MA4261 Distributed Scientific Computing

General principles of parallel computing, parallel techniques and algorithms, solution of systems of linear equations, eigenvalues and singular value decomposition, domain decomposition and application (e.g., satellite orbit determination and shallow water fluid flow).

Prerequisite

Familiarity with programming some form of computational mathematics such as numerical linear algebra (MA3046) and/or numerical analysis (MA3232) and/or machine learning and/or artificial intelligence is required.

Lecture Hours

4

Lab Hours

0

Course Learning Outcomes

A student who has successfully met the objectives of this course can:


- Describe the architecture and operational principles of GPU and distributed

memory systems, including CUDA and MPI frameworks.


- Apply the Julia programming language to implement parallel algorithms using

CUDA.jl and MPI.jl for scientific computing tasks.


- Analyze the performance characteristics of parallel programs using profiling

tools such as Nsight Compute and Nsight Systems.

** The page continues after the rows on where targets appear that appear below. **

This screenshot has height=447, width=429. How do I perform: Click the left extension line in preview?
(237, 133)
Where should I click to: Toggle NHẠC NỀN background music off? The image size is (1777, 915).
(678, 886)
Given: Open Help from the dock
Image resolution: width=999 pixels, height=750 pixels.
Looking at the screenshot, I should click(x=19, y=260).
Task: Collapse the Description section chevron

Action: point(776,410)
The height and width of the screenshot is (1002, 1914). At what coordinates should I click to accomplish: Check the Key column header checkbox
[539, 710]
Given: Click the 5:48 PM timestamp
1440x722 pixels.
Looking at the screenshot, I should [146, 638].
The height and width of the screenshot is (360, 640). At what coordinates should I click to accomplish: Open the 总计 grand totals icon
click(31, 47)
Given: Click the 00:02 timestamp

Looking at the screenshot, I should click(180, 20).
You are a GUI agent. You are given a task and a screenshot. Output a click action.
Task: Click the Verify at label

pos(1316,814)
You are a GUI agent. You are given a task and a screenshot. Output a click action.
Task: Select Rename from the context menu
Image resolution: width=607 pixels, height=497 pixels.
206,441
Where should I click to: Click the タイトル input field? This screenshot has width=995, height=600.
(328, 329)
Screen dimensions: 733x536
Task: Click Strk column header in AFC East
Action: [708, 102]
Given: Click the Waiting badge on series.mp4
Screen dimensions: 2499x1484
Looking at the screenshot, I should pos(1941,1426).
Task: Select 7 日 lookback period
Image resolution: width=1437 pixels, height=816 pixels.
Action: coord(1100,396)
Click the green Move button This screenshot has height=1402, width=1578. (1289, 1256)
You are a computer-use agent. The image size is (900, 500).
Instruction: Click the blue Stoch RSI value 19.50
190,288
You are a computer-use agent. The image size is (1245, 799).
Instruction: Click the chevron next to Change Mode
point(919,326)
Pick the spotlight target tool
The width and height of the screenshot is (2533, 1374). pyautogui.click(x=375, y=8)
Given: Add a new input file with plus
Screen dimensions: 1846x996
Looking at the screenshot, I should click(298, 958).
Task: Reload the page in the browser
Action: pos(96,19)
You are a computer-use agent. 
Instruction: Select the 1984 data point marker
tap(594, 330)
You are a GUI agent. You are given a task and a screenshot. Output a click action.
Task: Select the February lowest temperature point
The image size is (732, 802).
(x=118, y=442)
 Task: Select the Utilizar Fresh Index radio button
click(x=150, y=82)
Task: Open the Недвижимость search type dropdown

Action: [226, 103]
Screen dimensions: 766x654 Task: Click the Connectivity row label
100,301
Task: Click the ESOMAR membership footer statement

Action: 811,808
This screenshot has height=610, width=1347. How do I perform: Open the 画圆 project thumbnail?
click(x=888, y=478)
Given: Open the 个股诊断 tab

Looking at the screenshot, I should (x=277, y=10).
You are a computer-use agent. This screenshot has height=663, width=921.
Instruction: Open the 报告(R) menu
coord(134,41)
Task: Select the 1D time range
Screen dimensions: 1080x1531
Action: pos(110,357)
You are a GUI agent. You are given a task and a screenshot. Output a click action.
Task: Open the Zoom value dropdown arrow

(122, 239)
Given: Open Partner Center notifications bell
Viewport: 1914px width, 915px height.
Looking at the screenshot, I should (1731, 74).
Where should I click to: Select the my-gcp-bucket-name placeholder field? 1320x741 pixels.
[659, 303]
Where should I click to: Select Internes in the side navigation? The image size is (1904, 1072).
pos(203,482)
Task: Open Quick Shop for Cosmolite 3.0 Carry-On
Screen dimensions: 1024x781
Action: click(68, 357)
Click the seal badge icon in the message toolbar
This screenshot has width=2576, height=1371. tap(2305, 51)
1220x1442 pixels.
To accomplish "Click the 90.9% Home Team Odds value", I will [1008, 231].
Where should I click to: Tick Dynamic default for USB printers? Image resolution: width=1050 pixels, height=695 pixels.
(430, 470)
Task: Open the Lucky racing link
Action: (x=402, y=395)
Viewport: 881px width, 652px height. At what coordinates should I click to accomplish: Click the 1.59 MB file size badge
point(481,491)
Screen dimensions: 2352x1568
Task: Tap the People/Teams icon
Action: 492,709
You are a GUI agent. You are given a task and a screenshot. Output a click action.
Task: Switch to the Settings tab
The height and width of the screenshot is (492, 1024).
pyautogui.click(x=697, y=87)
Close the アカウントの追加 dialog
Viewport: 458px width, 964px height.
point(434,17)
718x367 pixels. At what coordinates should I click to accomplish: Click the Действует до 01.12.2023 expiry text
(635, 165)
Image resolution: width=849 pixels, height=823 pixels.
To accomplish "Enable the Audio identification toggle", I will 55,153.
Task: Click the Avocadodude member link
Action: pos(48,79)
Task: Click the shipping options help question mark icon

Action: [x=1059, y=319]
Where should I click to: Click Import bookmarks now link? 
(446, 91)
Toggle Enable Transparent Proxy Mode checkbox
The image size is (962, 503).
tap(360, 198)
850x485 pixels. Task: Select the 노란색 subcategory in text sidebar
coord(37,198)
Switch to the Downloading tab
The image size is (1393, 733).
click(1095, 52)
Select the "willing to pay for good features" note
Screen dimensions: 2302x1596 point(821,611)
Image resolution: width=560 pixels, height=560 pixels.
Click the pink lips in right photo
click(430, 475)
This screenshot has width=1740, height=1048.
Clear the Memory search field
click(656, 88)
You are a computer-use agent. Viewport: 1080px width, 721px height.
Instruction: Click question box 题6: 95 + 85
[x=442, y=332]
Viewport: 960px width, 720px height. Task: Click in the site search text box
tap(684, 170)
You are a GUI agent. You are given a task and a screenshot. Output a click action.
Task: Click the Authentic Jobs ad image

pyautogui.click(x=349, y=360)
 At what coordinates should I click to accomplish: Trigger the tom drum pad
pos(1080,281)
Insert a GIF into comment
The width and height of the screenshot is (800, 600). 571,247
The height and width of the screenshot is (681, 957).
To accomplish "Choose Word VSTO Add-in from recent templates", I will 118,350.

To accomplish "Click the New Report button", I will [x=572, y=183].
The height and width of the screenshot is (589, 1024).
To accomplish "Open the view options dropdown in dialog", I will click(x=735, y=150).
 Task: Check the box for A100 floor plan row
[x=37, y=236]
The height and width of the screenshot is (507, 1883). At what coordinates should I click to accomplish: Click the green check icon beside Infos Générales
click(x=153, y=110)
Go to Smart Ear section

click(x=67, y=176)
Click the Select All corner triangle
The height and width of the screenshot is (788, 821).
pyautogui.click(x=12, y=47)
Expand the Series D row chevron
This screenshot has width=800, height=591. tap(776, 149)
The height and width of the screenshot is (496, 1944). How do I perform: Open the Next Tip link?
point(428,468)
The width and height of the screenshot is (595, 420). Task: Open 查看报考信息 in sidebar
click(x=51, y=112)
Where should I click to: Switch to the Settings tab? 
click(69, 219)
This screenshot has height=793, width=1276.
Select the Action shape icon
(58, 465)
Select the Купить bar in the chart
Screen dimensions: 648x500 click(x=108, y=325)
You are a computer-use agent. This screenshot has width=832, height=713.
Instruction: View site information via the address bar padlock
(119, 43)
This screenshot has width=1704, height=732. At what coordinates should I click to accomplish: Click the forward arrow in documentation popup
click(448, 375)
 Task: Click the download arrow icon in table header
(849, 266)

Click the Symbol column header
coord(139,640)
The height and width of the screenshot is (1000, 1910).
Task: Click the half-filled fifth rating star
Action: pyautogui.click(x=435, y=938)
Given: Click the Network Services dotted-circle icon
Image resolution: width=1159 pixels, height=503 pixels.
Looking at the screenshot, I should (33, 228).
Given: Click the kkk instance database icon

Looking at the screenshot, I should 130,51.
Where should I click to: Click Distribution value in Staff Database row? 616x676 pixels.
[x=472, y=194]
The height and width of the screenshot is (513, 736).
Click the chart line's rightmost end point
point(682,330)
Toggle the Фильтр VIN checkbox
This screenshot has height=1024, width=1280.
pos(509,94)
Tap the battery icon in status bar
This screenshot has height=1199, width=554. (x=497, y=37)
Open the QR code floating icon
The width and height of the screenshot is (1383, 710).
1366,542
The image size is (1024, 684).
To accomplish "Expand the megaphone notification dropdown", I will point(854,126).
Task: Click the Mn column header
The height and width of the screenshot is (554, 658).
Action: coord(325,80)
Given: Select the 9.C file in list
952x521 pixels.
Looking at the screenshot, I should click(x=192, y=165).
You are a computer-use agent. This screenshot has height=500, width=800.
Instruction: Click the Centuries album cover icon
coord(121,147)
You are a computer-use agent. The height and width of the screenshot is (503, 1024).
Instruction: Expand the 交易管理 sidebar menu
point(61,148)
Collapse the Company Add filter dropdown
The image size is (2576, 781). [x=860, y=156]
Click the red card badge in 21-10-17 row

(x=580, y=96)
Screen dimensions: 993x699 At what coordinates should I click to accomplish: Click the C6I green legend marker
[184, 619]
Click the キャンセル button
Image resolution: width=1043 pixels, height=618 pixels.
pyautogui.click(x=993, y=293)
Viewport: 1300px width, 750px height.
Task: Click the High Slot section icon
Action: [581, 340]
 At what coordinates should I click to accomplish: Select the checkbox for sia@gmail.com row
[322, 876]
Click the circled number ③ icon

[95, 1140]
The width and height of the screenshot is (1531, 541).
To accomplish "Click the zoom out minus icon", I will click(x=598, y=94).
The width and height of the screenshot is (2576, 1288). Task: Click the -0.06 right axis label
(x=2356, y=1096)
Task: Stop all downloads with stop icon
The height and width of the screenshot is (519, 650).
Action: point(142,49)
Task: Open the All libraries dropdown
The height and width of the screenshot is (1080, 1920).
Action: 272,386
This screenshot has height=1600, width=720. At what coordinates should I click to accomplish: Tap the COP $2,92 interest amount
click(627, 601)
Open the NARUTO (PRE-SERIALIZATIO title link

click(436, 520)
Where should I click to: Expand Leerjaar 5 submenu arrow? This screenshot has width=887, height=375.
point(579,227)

- Evaluate the suitability of different parallelization strategies (e.g.,

thread-level, block-level, distributed memory) for solving computational

problems in scientific and/or AI domains.


- Design and optimize parallel computing solutions that leverage GPU and MPI

resources to address real-world research problems, demonstrating effective use

of memory hierarchies and communication patterns.